Todos los animales aplaudieron ese baile bonito con mucha admiración. Nuestro camello también quiso subir al escenario y mostrar su talento. —Yo también puedo bailar de maravilla, como vosotros —dijo. El camello movió sus patas largas y su cuerpo enorme, y saltó. Pero sus pies grandes se quedaron en la arena y cayó de una forma graciosa. Los otros animales lo miraron y empezaron a reír fuerte y a cuchichear.

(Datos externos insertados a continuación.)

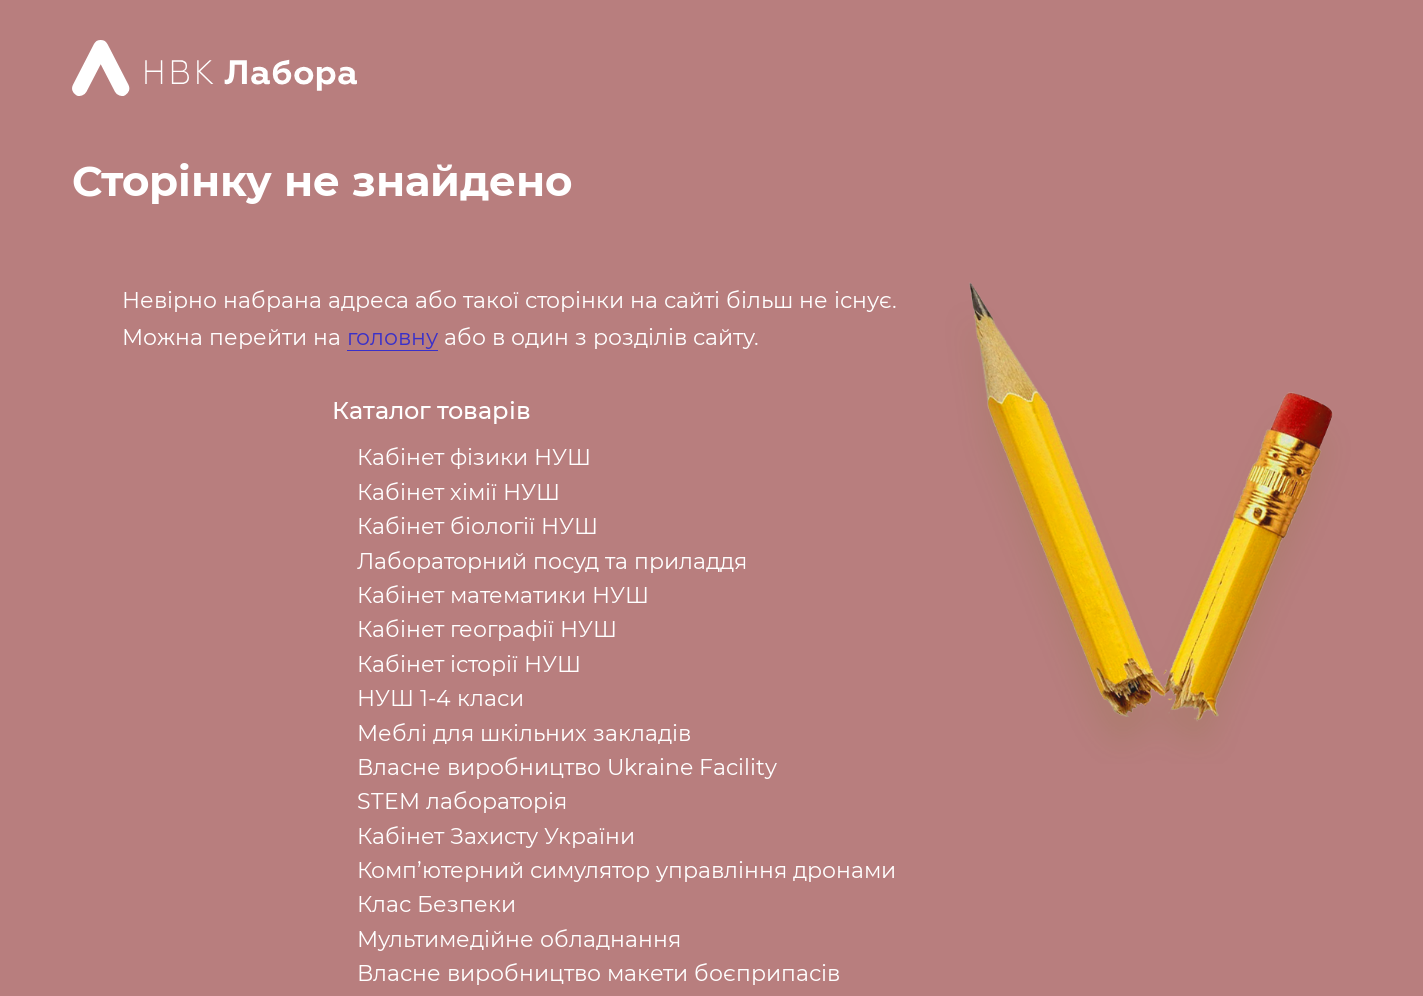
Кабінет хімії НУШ (458, 492)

El camello sintió mucha vergüenza, no supo qué hacer y se fue de allí. El camello triste fue donde la vieja tortuga sabia y le contó su pena. La tortuga sabia le sonrió y le habló con una voz dulce y suave. —Tus patas fuertes pueden andar largos caminos por el desierto —dijo. El camello recordó su talento y se sintió el barco orgulloso del desierto. Desde entonces aprendió a ser feliz con su don y a no copiar a otros. Cada uno es bonito y brilla en el trabajo que va con su naturaleza. Cada pájaro canta su propia canción.